» **Problem to solve**
Look through the data and write out every line with the word "target" in it.

[Opening Extracted records section]

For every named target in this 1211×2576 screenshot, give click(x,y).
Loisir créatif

[Closing Extracted records section]
[Opening Extracted records section]

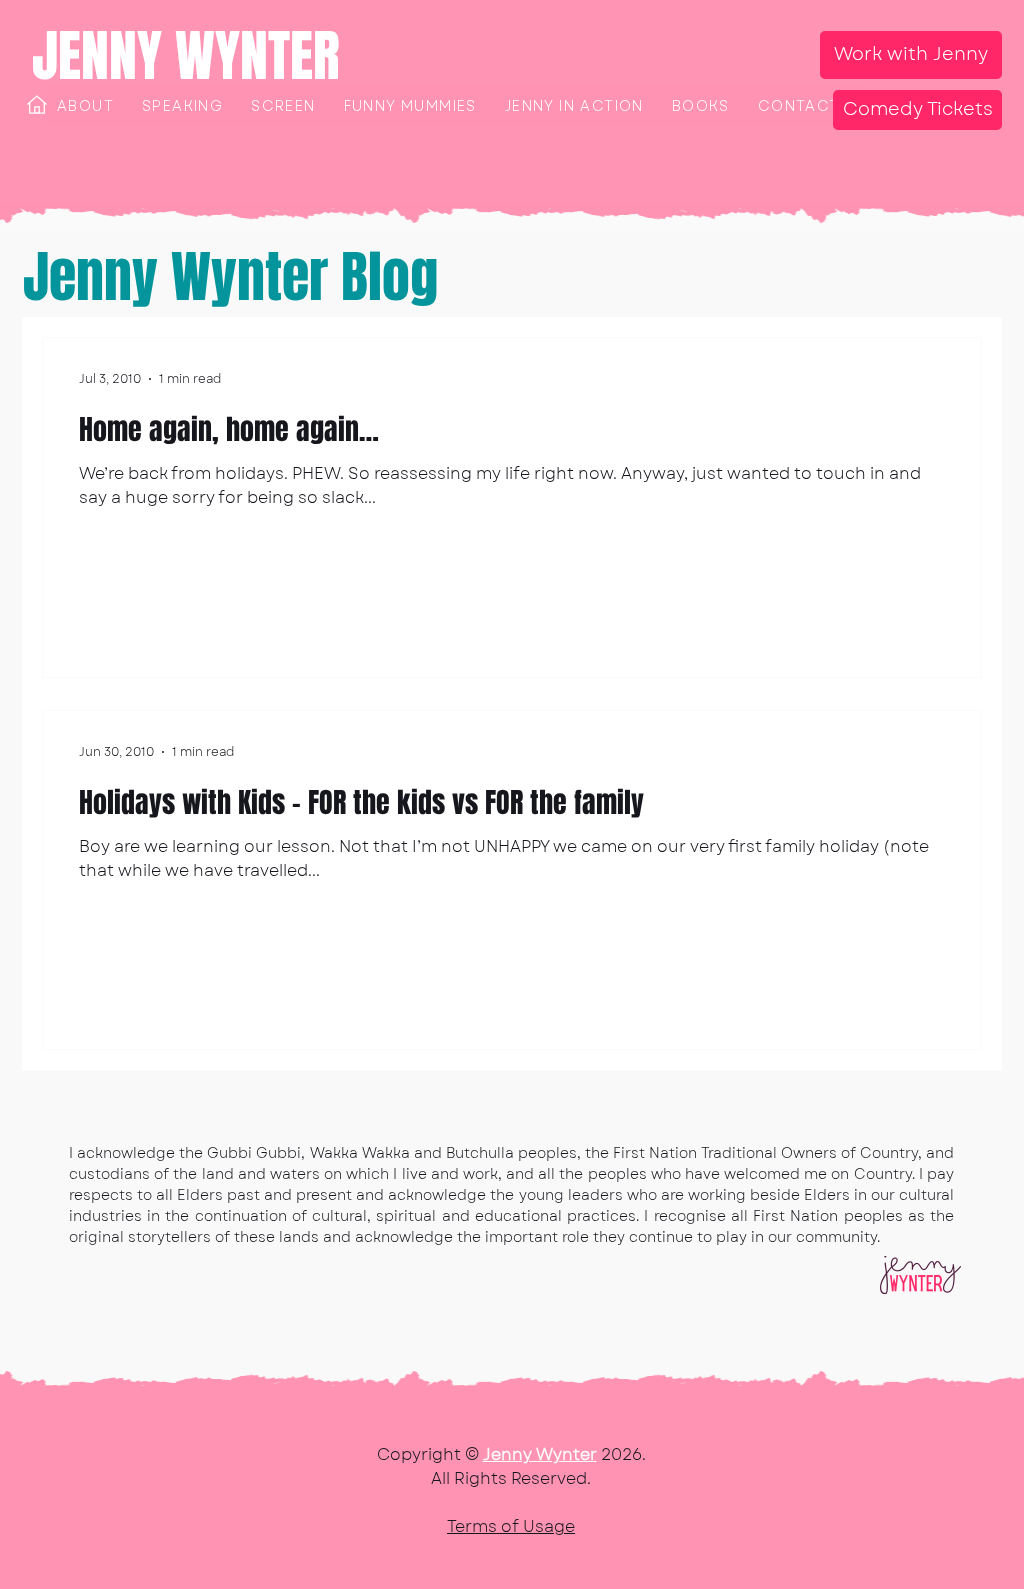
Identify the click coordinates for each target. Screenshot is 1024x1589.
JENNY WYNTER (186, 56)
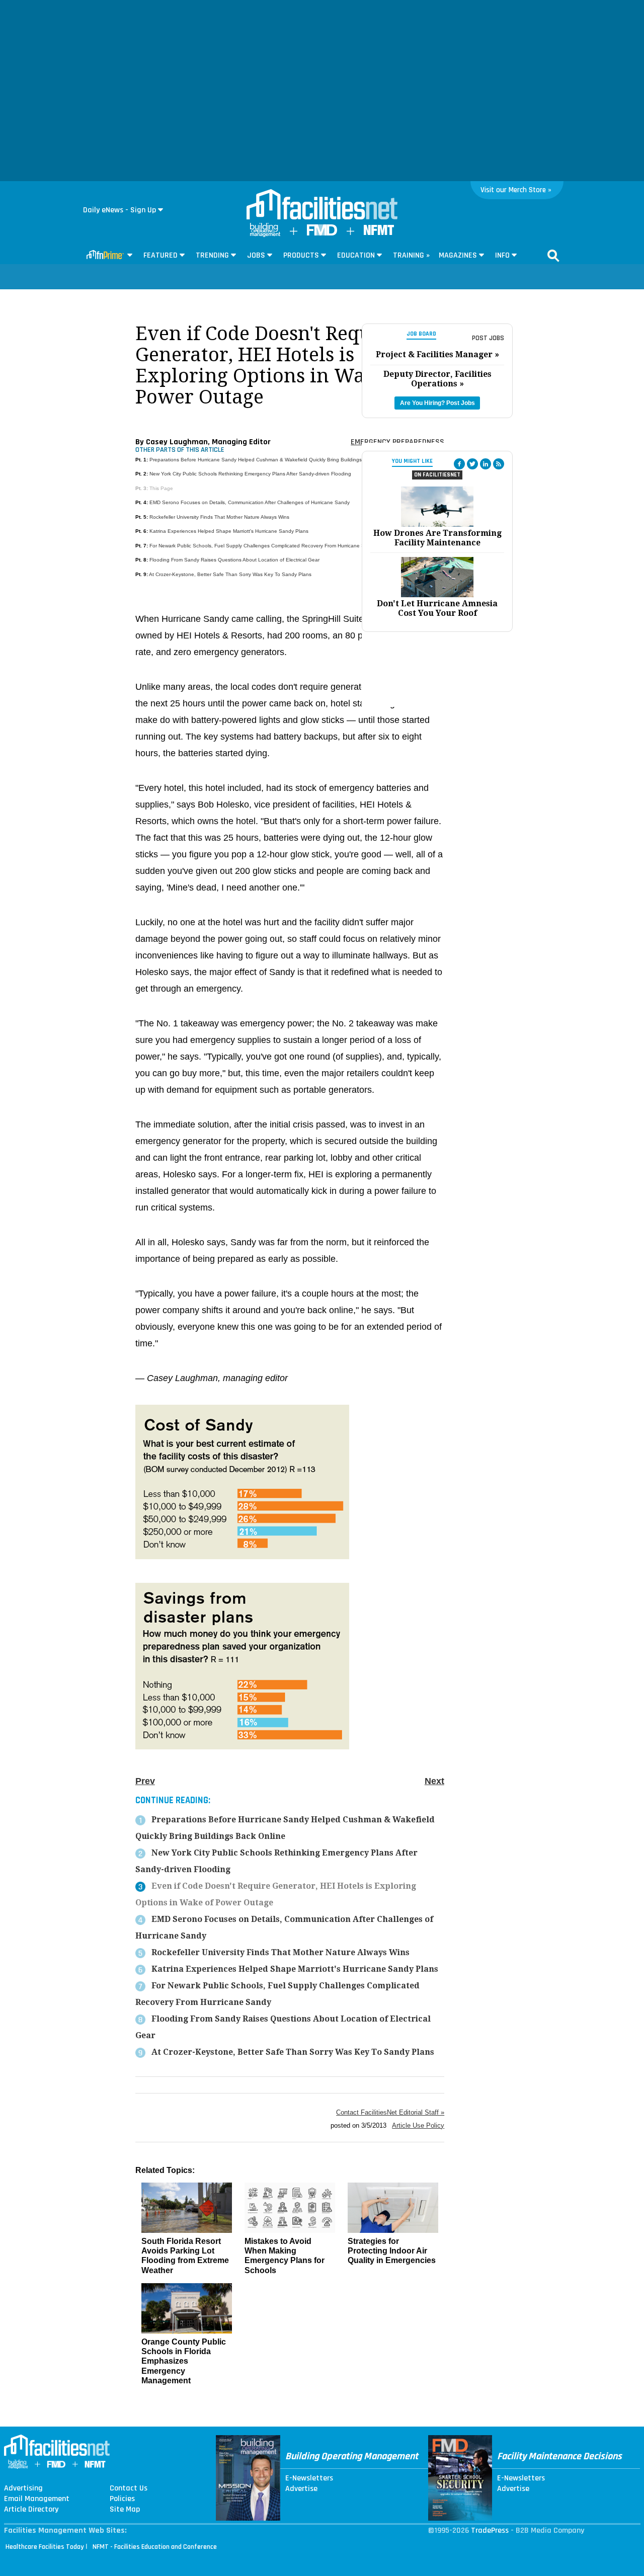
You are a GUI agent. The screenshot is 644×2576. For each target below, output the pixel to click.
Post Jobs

[Closing Extracted records section]

» **Task solution**
For every named target in this 1211×2576 screenshot, give click(x,y).
Identify the click coordinates for each target. Screenshot is 1024x1589.
You are a GUI agent. The screenshot is 644×2576. For each target below, output the pixel to click.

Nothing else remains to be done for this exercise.